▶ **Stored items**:
+===+

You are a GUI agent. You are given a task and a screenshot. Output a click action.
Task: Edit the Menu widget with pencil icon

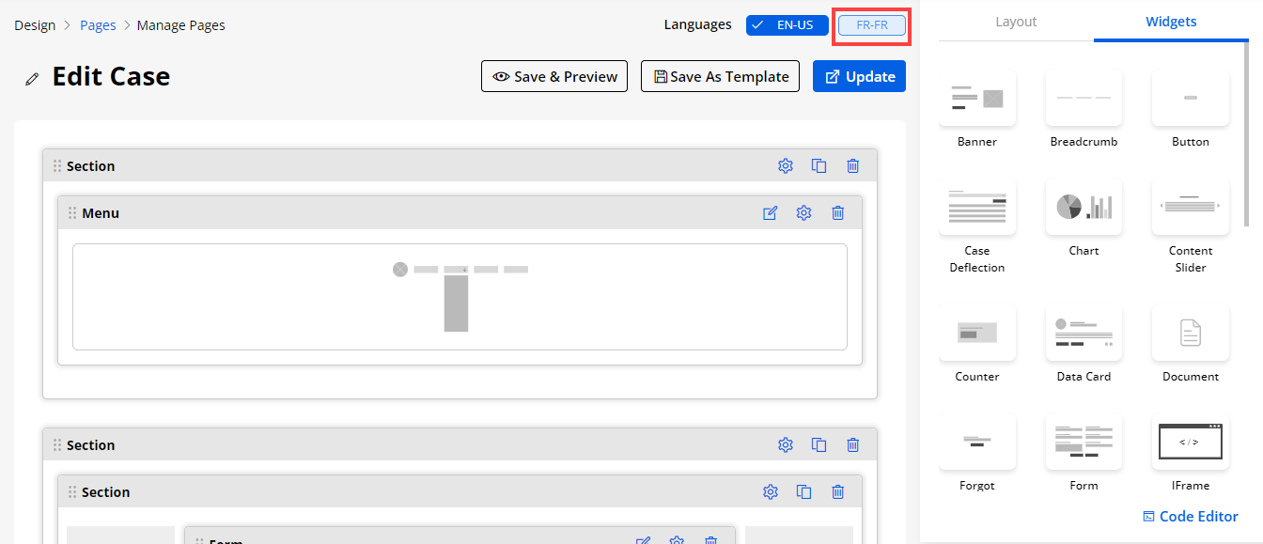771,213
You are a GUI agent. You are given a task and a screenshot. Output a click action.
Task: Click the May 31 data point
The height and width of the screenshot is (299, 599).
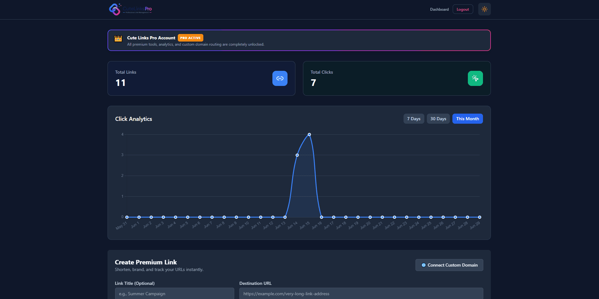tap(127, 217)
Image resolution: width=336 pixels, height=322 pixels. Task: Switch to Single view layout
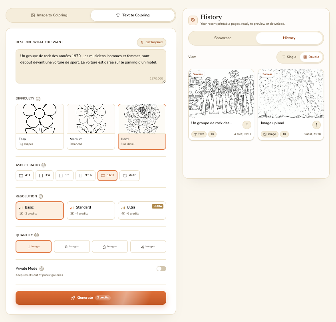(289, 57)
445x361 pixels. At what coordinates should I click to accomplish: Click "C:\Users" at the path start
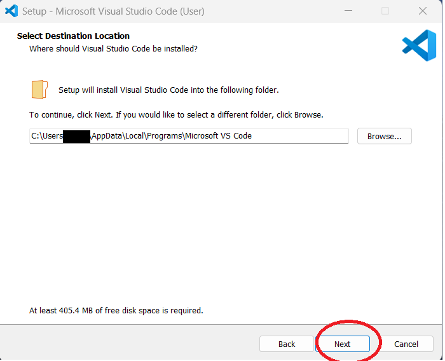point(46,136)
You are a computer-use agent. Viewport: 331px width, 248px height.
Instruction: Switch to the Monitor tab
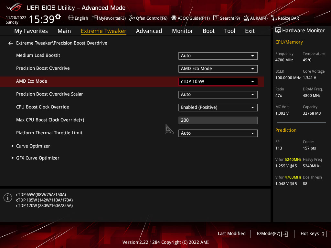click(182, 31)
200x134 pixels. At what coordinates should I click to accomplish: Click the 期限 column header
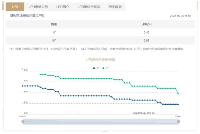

+===+

▶ **The problem**: Without the pictures, give back the entries exactly.

▶ **Result of the task**:
You are a GUI agent. You are given a task and a screenshot. Output a click action.
Task: Edit the Menu widget with pencil icon

771,213
You are a GUI agent. You are given a task and a screenshot. Output a click action.
Task: Click the May 31 data point
The height and width of the screenshot is (299, 599).
tap(127, 217)
Image resolution: width=336 pixels, height=322 pixels. Task: Switch to Single view layout
(289, 57)
445x361 pixels. At what coordinates should I click to accomplish: Click "C:\Users" at the path start
point(46,136)
You are a computer-use agent. Viewport: 331px width, 248px height.
Instruction: Switch to the Monitor tab
click(182, 31)
200x134 pixels. At what coordinates should I click to accomplish: Click the 期限 column header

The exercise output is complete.